We examined the suitability of Solenopsis invicta Buren (Hymenoptera: Formicidae) as prey for a native antlion, Myrmeleon crudelis Walker (Neuroptera: Myrmeleontidae), in south Florida. We found that average growth rate was significantly lower and mortality was significantly higher for M. crudelis larvae fed S. invicta workers than for M. crudelis larvae fed Dorymyrmex bureni (Trager) (Hymenoptera: Formicidae) workers. Thus, S. invicta appears to be unsuitable prey for M. crudelis and may have a negative impact on M. crudelis and other ant predators in areas where it invades.
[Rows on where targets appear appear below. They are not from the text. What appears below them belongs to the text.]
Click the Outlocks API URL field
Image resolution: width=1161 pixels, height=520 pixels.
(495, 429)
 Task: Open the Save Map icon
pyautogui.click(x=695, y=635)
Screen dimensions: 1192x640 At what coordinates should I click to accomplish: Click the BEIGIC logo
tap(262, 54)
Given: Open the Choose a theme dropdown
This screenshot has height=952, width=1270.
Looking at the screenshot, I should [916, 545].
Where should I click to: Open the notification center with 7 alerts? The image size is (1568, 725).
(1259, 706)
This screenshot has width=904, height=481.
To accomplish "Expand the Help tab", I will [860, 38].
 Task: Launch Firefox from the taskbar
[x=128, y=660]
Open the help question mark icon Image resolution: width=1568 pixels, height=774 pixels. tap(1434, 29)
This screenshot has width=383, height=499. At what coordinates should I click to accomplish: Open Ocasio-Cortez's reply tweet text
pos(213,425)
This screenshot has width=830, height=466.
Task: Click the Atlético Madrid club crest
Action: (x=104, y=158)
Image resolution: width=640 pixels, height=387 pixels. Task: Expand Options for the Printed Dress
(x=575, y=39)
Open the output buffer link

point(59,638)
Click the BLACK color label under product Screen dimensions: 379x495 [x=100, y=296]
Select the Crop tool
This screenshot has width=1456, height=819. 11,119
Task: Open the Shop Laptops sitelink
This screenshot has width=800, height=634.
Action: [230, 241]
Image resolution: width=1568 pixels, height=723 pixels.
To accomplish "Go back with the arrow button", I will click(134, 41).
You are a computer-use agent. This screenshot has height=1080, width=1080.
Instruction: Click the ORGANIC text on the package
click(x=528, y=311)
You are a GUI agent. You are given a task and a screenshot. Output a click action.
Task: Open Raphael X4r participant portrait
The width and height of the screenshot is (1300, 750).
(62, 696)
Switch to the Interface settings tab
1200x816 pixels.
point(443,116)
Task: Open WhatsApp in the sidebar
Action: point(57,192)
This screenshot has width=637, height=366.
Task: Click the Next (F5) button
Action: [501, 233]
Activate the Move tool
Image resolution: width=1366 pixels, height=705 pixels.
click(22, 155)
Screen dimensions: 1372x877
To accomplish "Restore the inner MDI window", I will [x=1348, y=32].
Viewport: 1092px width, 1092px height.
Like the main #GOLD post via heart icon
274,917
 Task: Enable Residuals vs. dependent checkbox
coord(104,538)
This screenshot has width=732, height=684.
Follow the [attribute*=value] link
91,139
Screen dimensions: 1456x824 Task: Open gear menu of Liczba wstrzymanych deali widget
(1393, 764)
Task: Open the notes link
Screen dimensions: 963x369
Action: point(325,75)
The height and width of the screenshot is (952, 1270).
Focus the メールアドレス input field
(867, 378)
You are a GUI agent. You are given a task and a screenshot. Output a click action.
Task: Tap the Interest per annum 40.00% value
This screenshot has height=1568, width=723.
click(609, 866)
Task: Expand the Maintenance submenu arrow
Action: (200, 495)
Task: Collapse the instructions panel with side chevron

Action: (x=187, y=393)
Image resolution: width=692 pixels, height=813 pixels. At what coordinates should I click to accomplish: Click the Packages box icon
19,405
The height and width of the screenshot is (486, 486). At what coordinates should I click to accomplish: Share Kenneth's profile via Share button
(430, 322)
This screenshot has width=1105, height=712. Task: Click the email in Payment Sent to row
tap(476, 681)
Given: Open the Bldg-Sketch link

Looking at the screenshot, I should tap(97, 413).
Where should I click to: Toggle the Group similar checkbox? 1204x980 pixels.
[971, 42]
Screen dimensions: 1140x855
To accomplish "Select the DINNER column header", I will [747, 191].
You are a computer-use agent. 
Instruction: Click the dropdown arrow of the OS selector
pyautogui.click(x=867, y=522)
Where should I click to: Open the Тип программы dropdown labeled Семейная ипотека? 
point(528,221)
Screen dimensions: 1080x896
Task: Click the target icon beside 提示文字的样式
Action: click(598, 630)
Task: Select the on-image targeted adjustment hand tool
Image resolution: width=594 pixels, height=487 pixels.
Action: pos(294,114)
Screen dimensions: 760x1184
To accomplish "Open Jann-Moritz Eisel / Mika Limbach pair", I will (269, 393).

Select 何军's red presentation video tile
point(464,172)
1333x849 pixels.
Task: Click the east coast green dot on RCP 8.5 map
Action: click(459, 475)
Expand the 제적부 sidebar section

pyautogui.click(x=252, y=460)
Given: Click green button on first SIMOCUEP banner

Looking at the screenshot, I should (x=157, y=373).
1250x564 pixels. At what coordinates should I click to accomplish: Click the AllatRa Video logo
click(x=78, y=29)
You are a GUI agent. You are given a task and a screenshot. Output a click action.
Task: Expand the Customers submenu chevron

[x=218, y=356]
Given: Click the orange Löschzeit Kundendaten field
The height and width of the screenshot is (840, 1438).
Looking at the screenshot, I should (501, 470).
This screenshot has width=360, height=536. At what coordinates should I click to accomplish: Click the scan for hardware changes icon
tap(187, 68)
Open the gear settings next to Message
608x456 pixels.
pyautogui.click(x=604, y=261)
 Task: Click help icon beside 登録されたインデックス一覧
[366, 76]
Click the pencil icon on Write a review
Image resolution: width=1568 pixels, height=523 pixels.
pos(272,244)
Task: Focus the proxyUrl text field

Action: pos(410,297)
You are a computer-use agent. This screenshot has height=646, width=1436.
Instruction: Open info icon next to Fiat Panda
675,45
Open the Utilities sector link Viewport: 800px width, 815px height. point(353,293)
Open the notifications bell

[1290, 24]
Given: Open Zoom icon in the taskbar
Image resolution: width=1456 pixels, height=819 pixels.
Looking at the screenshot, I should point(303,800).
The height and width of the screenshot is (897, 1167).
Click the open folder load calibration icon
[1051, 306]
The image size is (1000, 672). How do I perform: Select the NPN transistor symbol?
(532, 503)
Adventive species often prey on or otherwise have a negative impact on native species. For example, Solenopsis invicta Buren (Hymenoptera: Formicidae), a fire ant native to the grasslands of South America, has become an important pest in the southeastern U.S., where it commonly preys on native wildlife (Allen et al. 2004). Adventive species may also be unsuitable or even toxic prey. For example, the cane toad, Rhinella marina (L.) (Anura: Bufonidae), is native to the Neotropics but is now established in Australia, where it has had severe consequences for many native Australian predators, which naïvely feed on the toads and then die from the toad's toxins (Doody et al. 2009). Conversely, Glenn & Holway (2008) found that native antlions in California fed on a diet of the Argentine ant, Linepithema humile (Mayr) (Hymenoptera: Formicidae), showed increased growth rates and no difference in survival compared with larvae feeding on native ants. In this study, we sought to examine the suitability of S. invicta as prey for the antlion Myrmeleon crudelis Walker (Neuroptera: Myrmeleontidae), which occurs in Florida.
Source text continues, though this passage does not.